**What to do**
Copy exactly, beginning with the line holding "Where should I" and ending with the final line of the data beneath this task; copy nothing else, and leave out every picture.

**Stored records**
::::

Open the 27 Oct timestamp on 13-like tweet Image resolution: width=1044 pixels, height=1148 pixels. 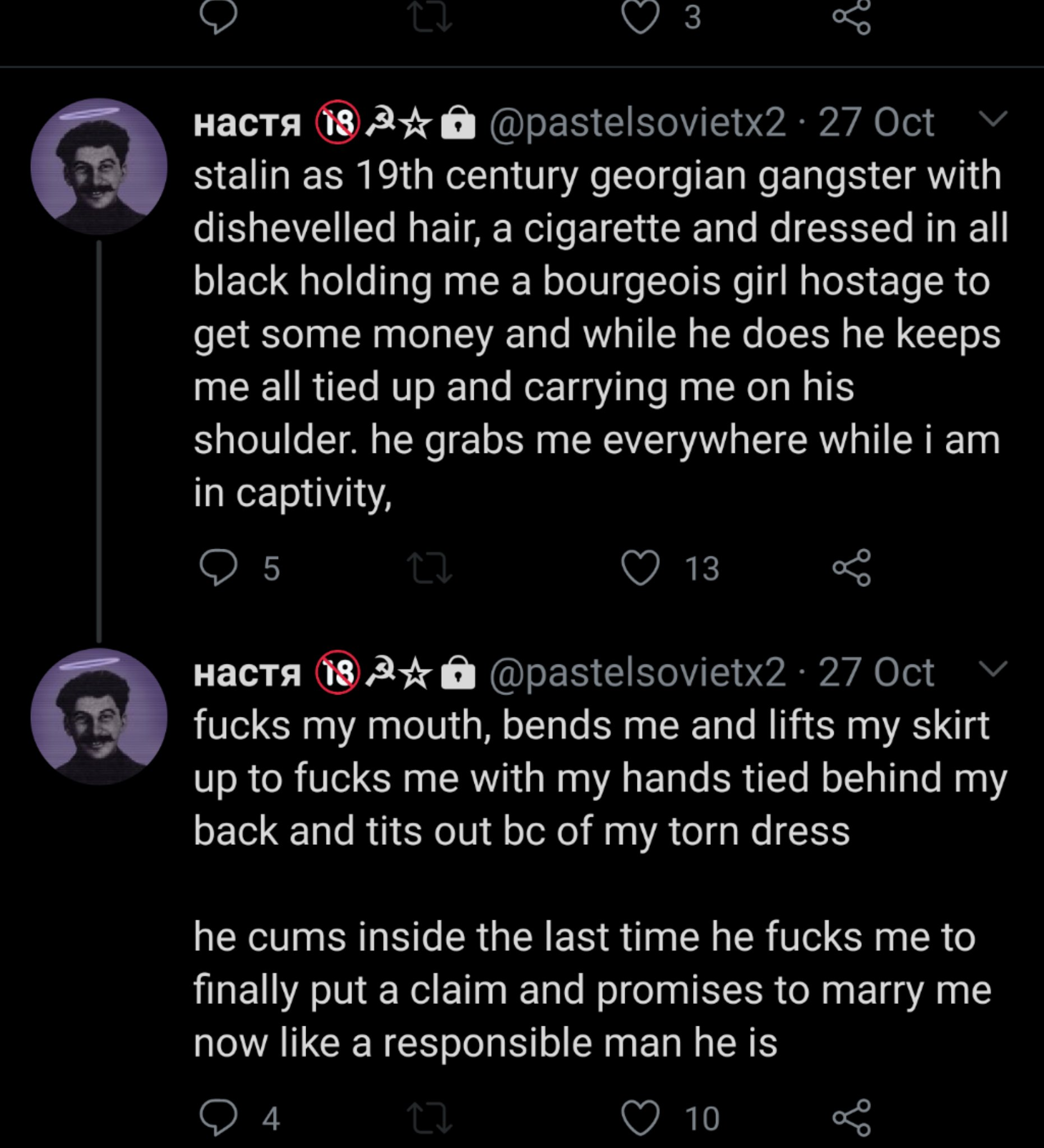pos(876,122)
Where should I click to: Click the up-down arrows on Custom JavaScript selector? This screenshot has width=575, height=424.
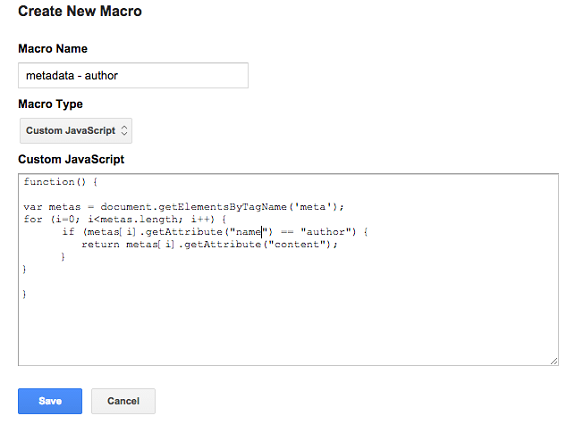124,131
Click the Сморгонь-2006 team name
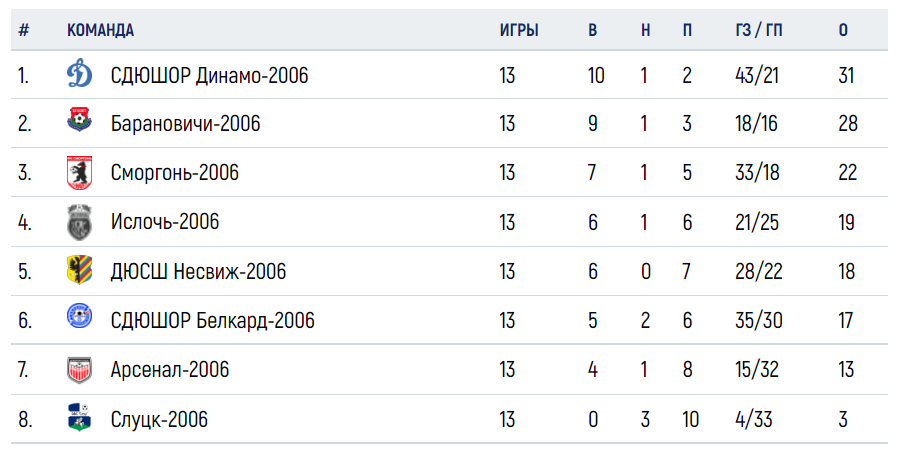 [175, 172]
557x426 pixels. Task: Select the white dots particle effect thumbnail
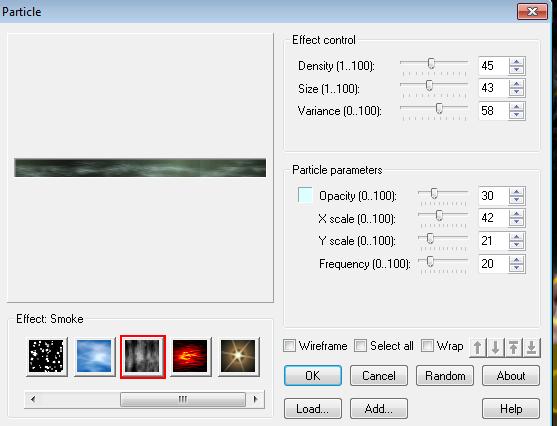point(47,356)
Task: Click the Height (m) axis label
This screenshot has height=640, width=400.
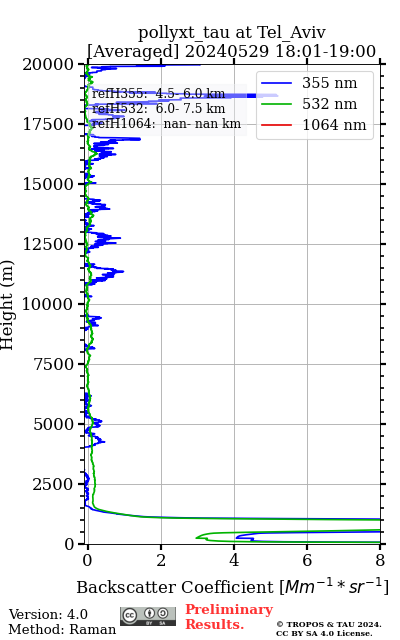Action: click(7, 304)
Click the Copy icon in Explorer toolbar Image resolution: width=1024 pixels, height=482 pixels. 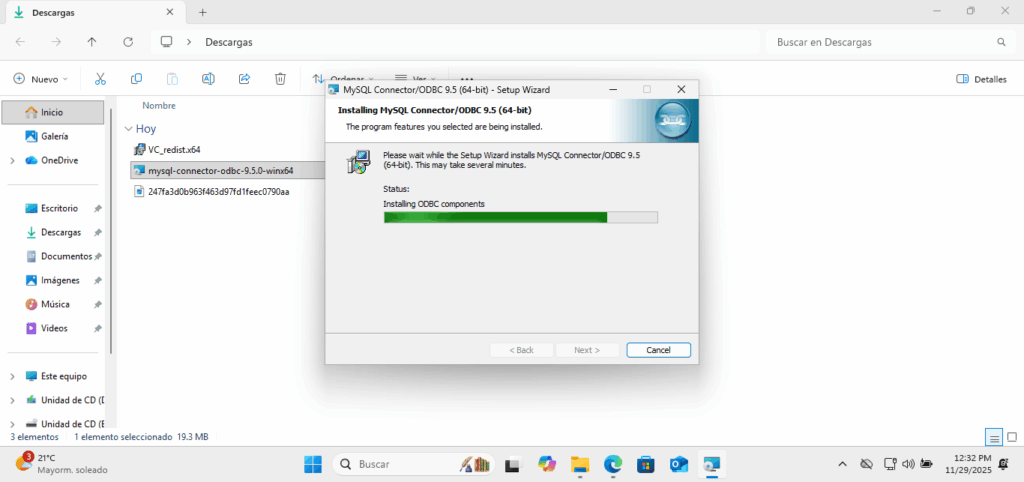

::::

**Answer to this exercise**
Where should I click to: Click the up-down arrows on Custom JavaScript selector? This screenshot has width=575, height=424.
124,131
Click the Сморгонь-2006 team name
 [175, 172]
557x426 pixels. Task: Select the white dots particle effect thumbnail
point(47,356)
Task: Click the Height (m) axis label
This screenshot has height=640, width=400.
Action: click(7, 304)
Click the Copy icon in Explorer toolbar Image resolution: width=1024 pixels, height=482 pixels. 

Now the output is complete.